Die Sicht des Raiffeisen-Chefökonomen: Macht der Drogen

Die Sicht des Raiffeisen-Chefökonomen: Macht der Drogen
von Raiffeisen-Chefökonom Martin Neff. (Foto: Raiffeisen)

St. Gallen – In meiner Kindheit waren Drogen nicht sehr verbreitet, wenn man einmal von der Volksdroge Alkohol absieht, die in unserer Gesellschaft von jeher geduldet wird. In der Jugend war das dann schon anders, jede Menge Flower Power und so, aber alles eher im Verborgenen. Wer heute durch Zürich geht, egal wohin und wann, oder in der Lenzerheide oder Davos Ski fährt oder bordet, atmet unweigerlich einmal den süssen Duft von Marihuana ein. Die Schweiz ist ein Land, das nicht nur recht liberal mit Kiffern umgeht, sondern auch den schwer Heroinabhängigen Auffanghilfe gewährt, auch in Form staatlich kontrollierter Abgabe von Drogen.

Drogenelend weg
Wer sich noch an die Zeiten von Platzspitz in den späten Achtziger- oder Letten in den frühen Neunzigerjahren in Zürich erinnert und einmal gesehen hat, wie es dort zuging, weiss, dass eine zu laxe Handhabung von Drogenrepression zu unkontrollierbaren Auswüchsen führt. Herumirrende Dealer, Prostituierte und Junkies verunsicherten ganze Stadtviertel. Heroin war nie so billig, wie in dieser Zeit und auch Kokain kostete einen Bruchteil dessen, was die Kinder vom Bahnhof Zoo noch dafür aufbringen mussten. Mittlerweile sieht man kaum mehr Junkies in den Städten der Schweiz herumirren. Höchstens in der Nähe der Drogenabgabestellen kommt es mal zu kleineren Ansammlungen. Die Politik der Prävention und gezielten Abgabe war schon rein optisch betrachtet ein Erfolg. Auch die Beschaffungskriminalität ist mit ihr fast gänzlich hinfällig geworden.

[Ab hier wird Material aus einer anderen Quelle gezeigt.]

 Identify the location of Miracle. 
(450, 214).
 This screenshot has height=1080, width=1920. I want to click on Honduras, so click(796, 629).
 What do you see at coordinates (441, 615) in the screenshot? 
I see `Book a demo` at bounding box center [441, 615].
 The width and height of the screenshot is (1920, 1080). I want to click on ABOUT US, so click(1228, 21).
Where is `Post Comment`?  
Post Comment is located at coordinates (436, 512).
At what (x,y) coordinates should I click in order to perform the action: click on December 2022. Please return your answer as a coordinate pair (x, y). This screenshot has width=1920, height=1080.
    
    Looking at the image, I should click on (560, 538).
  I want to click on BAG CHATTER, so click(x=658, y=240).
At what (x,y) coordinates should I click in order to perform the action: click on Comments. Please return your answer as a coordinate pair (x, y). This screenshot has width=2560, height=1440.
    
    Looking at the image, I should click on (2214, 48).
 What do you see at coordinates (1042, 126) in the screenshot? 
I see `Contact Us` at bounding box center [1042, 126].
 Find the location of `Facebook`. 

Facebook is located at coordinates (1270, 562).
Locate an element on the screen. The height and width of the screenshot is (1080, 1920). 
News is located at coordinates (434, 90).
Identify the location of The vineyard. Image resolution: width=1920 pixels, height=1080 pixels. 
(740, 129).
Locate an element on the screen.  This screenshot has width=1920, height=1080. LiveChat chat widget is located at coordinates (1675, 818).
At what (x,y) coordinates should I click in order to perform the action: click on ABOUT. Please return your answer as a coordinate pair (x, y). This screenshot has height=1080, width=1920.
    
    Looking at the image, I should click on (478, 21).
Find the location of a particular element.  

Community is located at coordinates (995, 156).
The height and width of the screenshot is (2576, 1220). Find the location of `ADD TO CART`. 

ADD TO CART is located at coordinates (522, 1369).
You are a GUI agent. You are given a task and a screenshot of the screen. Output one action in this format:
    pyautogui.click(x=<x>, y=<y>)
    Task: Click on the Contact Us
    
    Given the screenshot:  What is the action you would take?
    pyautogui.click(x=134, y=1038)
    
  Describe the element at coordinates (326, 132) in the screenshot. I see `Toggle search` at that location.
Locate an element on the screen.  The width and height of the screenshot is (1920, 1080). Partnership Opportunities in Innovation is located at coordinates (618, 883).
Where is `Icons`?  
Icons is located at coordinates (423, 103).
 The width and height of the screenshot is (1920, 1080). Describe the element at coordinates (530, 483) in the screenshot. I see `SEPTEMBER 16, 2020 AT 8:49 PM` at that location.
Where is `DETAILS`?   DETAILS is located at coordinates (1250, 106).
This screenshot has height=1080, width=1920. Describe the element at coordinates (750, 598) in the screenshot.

Kiffer hoffen auf Bundesrat
Nun titelte der Tagesanzeiger diese Woche, die Hoffnungen der Schweizer Kiffer ruhten auf dem Favoriten der FDP für den Bundesrat Ignazio Cassis. Denn der hat eingeräumt, schon gekifft zu haben, weshalb der Tagesanzeiger folgert, als Bundesrat könnte Cassis Hanf allenfalls legalisieren oder wenigstens gänzlich entkriminalisieren. Letzteres ist gut, erstes nicht. Eine Legalisierung würde einen Wettbewerb in einem lukrativen Markt schaffen, der letztendlich dazu führen müsste, dass die Konsumenten mit immer billigerem und erst noch besserem Stoff versorgt würden. Gegen eine Entkriminalisierung des Konsums spricht hingegen nichts bis wenig, je nach dem wo man die Grenze bei der Menge zieht. Die heutige Problematik liegt darin, dass die Grenzen unklar sind und die Auslegung bestehenden Rechts von Stadt zu Stadt bzw. Kanton zu Kanton variiert.

Joints müssen teuer sein
Fest steht, wir kriegen die Drogen nicht aus unserer Gesellschaft weg. Und der Weltmarkt für Drogen wächst unaufhaltsam, er ist heute schon riesig. Wohl eher vorsichtige Schätzungen gehen von deutlich über 300 Milliarden USD jährlich aus, die mit Drogen umgesetzt werden. Solche Schätzungen beruhen oft auf Hochrechnungen von Beschlagnahmungen oder Drogenfallzahlen von Polizei oder Justiz. Die Dunkelziffer dürfte viel höher liegen. Diesen Markt darf man nicht der Illegalität überlassen, denn dann werden die Gewinne von Kartellen abgeschöpft und die Verluste, die das Drogenelend schafft, der Gesellschaft aufgebürdet.

Wenn der Staat hingegen den Drogenmarkt reguliert, kann er die Steuern, die er den Drogenkonsumenten aufbürdet, dazu verwenden, die negativen Lasten auszugleichen. Es spricht viel dafür, die Steuern prohibitiv hoch anzusetzen. Kiffen soll schliesslich nur straffrei und nicht attraktiv gemacht werden. Sucht wird es immer geben, denn nicht alle können das «die Dosis macht das Gift» leben. Und auch wenn jeder Junkie seine Drogenkarriere vielleicht einmal mit einem Joint begann, gibt es viel mehr Leute, die es bei letzterem beliessen. Kein Grund also Cannabis zu verbieten. Aber es muss kosten, der Preis schärft letztlich den haushälterischen Umgang.